## Given exercise
Could you copy out every line of the listing below without changing a single character?

## Records
━━━

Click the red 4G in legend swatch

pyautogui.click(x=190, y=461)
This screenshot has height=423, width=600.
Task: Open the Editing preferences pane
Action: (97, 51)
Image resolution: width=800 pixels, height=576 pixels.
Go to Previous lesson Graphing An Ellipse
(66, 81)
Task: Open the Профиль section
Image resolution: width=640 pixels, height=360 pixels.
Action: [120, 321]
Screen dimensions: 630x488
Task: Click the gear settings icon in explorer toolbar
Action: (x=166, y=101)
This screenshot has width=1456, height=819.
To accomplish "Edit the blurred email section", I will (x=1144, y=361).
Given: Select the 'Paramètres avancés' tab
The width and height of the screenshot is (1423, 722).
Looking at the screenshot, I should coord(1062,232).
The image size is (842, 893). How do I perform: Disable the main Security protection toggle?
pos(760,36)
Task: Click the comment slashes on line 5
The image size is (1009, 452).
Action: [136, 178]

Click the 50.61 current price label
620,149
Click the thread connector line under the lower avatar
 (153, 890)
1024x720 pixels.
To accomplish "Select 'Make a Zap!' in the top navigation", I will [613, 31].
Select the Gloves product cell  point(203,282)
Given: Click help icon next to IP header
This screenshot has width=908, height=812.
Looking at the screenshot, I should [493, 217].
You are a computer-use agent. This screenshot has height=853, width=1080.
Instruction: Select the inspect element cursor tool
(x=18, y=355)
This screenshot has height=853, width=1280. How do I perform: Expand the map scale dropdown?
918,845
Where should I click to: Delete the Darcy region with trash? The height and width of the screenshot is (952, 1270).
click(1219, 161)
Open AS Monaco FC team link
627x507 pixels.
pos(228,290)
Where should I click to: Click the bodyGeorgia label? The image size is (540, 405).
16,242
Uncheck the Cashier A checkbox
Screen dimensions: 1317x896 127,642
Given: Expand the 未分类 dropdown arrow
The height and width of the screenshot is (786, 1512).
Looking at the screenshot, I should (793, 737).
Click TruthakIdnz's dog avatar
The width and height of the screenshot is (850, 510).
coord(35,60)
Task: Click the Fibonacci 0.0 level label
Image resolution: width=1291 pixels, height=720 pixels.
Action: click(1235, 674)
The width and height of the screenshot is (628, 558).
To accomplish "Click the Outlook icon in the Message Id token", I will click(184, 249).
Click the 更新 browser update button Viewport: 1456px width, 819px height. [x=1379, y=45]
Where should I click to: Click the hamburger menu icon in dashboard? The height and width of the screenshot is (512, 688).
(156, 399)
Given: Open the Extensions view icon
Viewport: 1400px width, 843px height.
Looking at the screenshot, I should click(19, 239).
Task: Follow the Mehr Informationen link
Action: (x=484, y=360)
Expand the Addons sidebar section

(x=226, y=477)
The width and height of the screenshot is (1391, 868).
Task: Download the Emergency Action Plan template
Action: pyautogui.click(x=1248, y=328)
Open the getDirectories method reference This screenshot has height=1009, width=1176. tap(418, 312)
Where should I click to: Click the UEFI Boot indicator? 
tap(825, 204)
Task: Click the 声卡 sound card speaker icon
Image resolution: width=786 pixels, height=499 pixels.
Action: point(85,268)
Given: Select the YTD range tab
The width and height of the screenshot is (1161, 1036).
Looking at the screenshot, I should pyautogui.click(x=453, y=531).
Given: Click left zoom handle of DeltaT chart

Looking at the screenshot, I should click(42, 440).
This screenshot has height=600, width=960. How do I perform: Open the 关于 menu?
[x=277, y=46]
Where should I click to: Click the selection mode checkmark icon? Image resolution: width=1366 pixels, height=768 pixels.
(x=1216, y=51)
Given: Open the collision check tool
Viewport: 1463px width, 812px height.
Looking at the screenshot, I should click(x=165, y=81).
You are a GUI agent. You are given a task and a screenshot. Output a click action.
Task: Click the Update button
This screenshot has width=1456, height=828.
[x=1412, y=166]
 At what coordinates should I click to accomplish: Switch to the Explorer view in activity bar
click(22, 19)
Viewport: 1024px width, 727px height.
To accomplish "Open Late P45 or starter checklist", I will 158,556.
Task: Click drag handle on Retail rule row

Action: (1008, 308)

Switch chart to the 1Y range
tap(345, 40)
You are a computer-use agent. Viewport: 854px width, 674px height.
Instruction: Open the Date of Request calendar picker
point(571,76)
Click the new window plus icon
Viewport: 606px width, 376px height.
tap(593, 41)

━━━

## Reply to the task
Click the red 4G in legend swatch

pyautogui.click(x=190, y=461)
This screenshot has height=423, width=600.
Task: Open the Editing preferences pane
Action: (97, 51)
Image resolution: width=800 pixels, height=576 pixels.
Go to Previous lesson Graphing An Ellipse
(66, 81)
Task: Open the Профиль section
Image resolution: width=640 pixels, height=360 pixels.
Action: [120, 321]
Screen dimensions: 630x488
Task: Click the gear settings icon in explorer toolbar
Action: (x=166, y=101)
This screenshot has width=1456, height=819.
To accomplish "Edit the blurred email section", I will (x=1144, y=361).
Given: Select the 'Paramètres avancés' tab
The width and height of the screenshot is (1423, 722).
Looking at the screenshot, I should coord(1062,232).
The image size is (842, 893). How do I perform: Disable the main Security protection toggle?
pos(760,36)
Task: Click the comment slashes on line 5
The image size is (1009, 452).
Action: [136, 178]

Click the 50.61 current price label
620,149
Click the thread connector line under the lower avatar
 (153, 890)
1024x720 pixels.
To accomplish "Select 'Make a Zap!' in the top navigation", I will [613, 31].
Select the Gloves product cell  point(203,282)
Given: Click help icon next to IP header
This screenshot has width=908, height=812.
Looking at the screenshot, I should [493, 217].
You are a computer-use agent. This screenshot has height=853, width=1080.
Instruction: Select the inspect element cursor tool
(x=18, y=355)
This screenshot has height=853, width=1280. How do I perform: Expand the map scale dropdown?
918,845
Where should I click to: Delete the Darcy region with trash? The height and width of the screenshot is (952, 1270).
click(1219, 161)
Open AS Monaco FC team link
627x507 pixels.
pos(228,290)
Where should I click to: Click the bodyGeorgia label? The image size is (540, 405).
16,242
Uncheck the Cashier A checkbox
Screen dimensions: 1317x896 127,642
Given: Expand the 未分类 dropdown arrow
The height and width of the screenshot is (786, 1512).
Looking at the screenshot, I should (793, 737).
Click TruthakIdnz's dog avatar
The width and height of the screenshot is (850, 510).
coord(35,60)
Task: Click the Fibonacci 0.0 level label
Image resolution: width=1291 pixels, height=720 pixels.
Action: click(1235, 674)
The width and height of the screenshot is (628, 558).
To accomplish "Click the Outlook icon in the Message Id token", I will click(184, 249).
Click the 更新 browser update button Viewport: 1456px width, 819px height. [x=1379, y=45]
Where should I click to: Click the hamburger menu icon in dashboard? The height and width of the screenshot is (512, 688).
(156, 399)
Given: Open the Extensions view icon
Viewport: 1400px width, 843px height.
Looking at the screenshot, I should click(19, 239).
Task: Follow the Mehr Informationen link
Action: (x=484, y=360)
Expand the Addons sidebar section

(x=226, y=477)
The width and height of the screenshot is (1391, 868).
Task: Download the Emergency Action Plan template
Action: pyautogui.click(x=1248, y=328)
Open the getDirectories method reference This screenshot has height=1009, width=1176. tap(418, 312)
Where should I click to: Click the UEFI Boot indicator? 
tap(825, 204)
Task: Click the 声卡 sound card speaker icon
Image resolution: width=786 pixels, height=499 pixels.
Action: point(85,268)
Given: Select the YTD range tab
The width and height of the screenshot is (1161, 1036).
Looking at the screenshot, I should pyautogui.click(x=453, y=531).
Given: Click left zoom handle of DeltaT chart

Looking at the screenshot, I should click(42, 440).
This screenshot has height=600, width=960. How do I perform: Open the 关于 menu?
[x=277, y=46]
Where should I click to: Click the selection mode checkmark icon? Image resolution: width=1366 pixels, height=768 pixels.
(x=1216, y=51)
Given: Open the collision check tool
Viewport: 1463px width, 812px height.
Looking at the screenshot, I should click(x=165, y=81).
You are a GUI agent. You are given a task and a screenshot. Output a click action.
Task: Click the Update button
This screenshot has width=1456, height=828.
[x=1412, y=166]
 At what coordinates should I click to accomplish: Switch to the Explorer view in activity bar
click(22, 19)
Viewport: 1024px width, 727px height.
To accomplish "Open Late P45 or starter checklist", I will 158,556.
Task: Click drag handle on Retail rule row

Action: (1008, 308)

Switch chart to the 1Y range
tap(345, 40)
You are a computer-use agent. Viewport: 854px width, 674px height.
Instruction: Open the Date of Request calendar picker
point(571,76)
Click the new window plus icon
Viewport: 606px width, 376px height.
tap(593, 41)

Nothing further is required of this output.